How to Scale Jitsi Meet

In today’s world, video conferencing is getting more and more important – be it for learning, business events or social interaction in general. Most people use one of the big players like Zoom or Microsoft Teams, which both have their share of privacy issues. However, there is an alternative approach: self-hosting open-source software like Jitsi Meet. In this article, we are going to explore the different scaling options for deploying anything from a single Jitsi server to a sharded Kubernetes cluster.

Jitsi is an open-source video conferencing service that you can host on your own. Aside from its source code, Jitsi is available as a Debian/Ubuntu package and as a Docker image. If you want to test Jitsi Meet, you may use the public instance at meet.jit.si.

To understand how a self-hosted Jitsi Meet service can be scaled horizontally, we need to look at the different components that are involved in providing the service first.

Components

A Jitsi Meet service is comprised of various different architectural components that can be scaled independently.

Jitsi Meet Frontend

The actual web interface is rendered by a WebRTC-compatible JavaScript application. It is hosted by a number of simple web servers and connects to videobridges to send and receive audio and video signals.

Jitsi Videobridge (jvb)

The videobridge is a WebRTC-compatible server that routes audio and video streams between the participants of a conference. Jitsi’s videobridge is an XMPP (Extensible Messaging and Presence Protocol) server component.

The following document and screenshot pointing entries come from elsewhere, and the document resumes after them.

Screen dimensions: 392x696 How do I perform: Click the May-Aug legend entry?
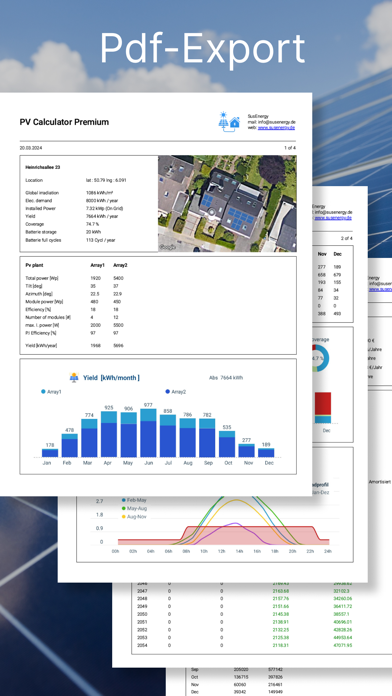(135, 508)
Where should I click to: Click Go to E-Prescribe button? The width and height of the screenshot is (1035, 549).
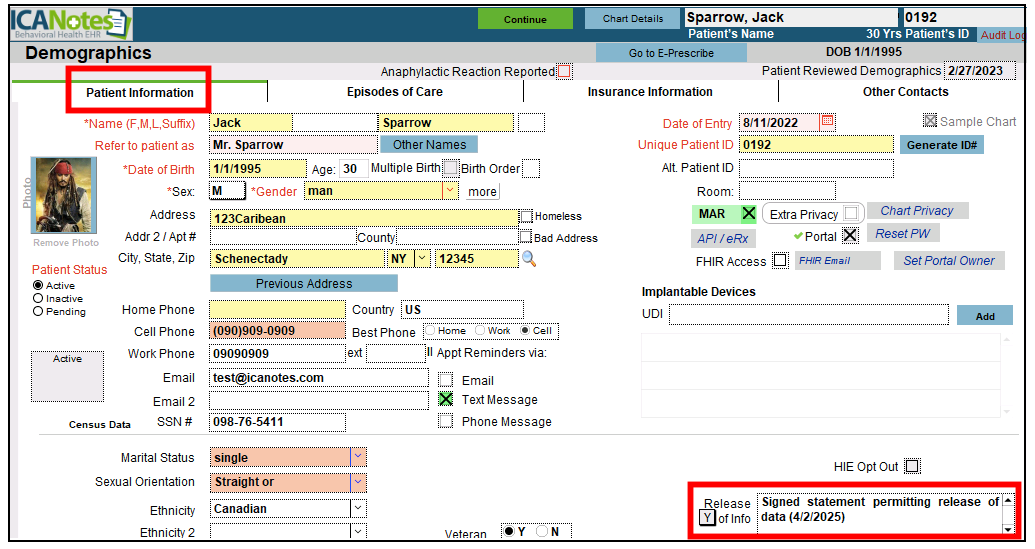tap(671, 53)
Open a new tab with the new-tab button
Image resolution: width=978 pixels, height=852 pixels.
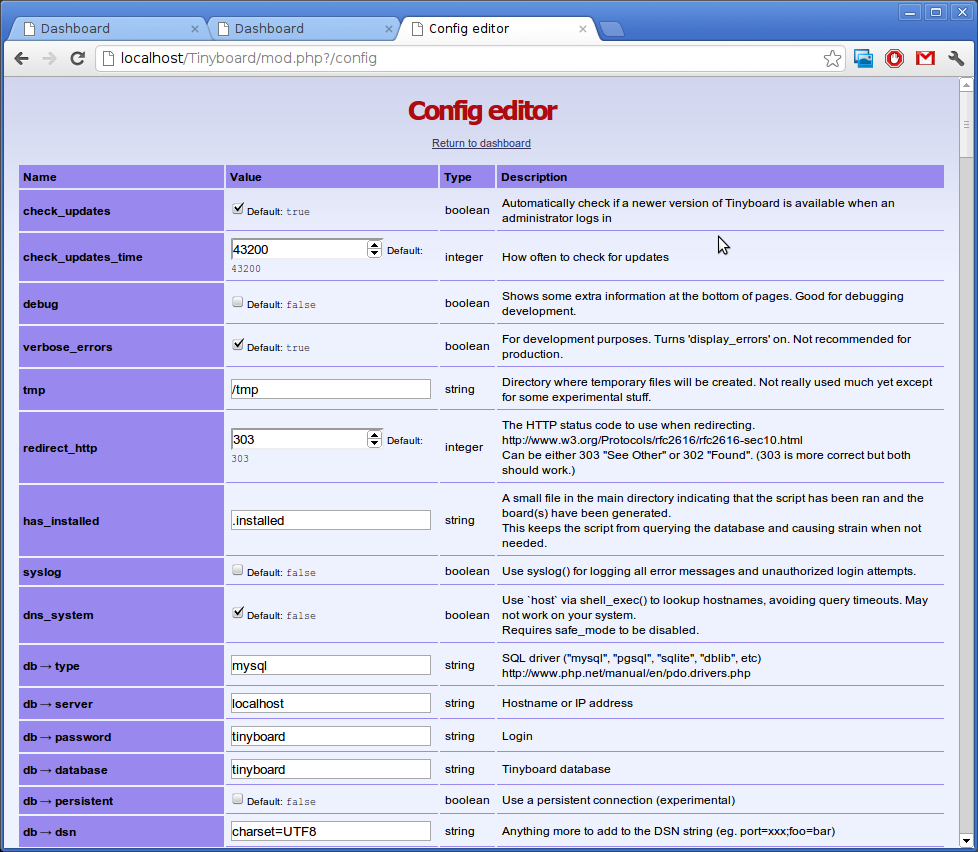(612, 29)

Jitsi Conference Focus (jicofo)

Jicofo manages media sessions between each of the participants of a conference and the videobridge. It also acts as a load balancer if multiple videobridges are used.

Prosody

Prosody is a XMPP communication server that is used by Jitsi to create multi-user conferences.

Jitsi Gateway to SIP (jigasi)

Jigasi is a server component that allows telephony SIP clients to join a conference. We won’t need this component for the proposed setup, though.

Jitsi Broadcasting Infrastructure (jibri)

Jibri allows for recording and/or streaming conferences by using headless Chrome instances. We won’t need this component for the proposed setup, though.

Now that we know what the different components of a Jitsi Meet service are, we can take a look at the different possible deployment scenarios.

Single Server Setup

The simplest deployment is to run all of Jitsi’s components on a single server. Jitsi’s documentation features an excellent self-hosting guide for Debian/Ubuntu. It is best to use a bare-metal server with dedicated CPU cores and enough RAM. A steady, fast network connection is also essential (1 Gbit/s). However, you will quickly hit the limits of a single Jitsi server if you want to host multiple conferences that each have multiple participants.

Single Jitsi Meet, Multiple Videobridges

The videobridges will typically have the most workload since they distribute the actual video streams. Thus, it makes sense to mainly scale this component. By default, all participants of a conference will use the same videobridge (without Octo). If you want to host many conferences on your Jitsi cluster, you will need a lot of videobridges to process all of the resulting video streams.

Luckily, Jitsi’s architecture allows for scaling videobridges up and down pretty easily. If you have multiple videobridges, two things are very important for facilitating trouble-free conferences. Firstly, once a conference has begun, it is important that all other connecting clients will use the same videobridge (without Octo). Secondly, Jitsi needs to be able to balance the load of multiple conferences between all videobridges.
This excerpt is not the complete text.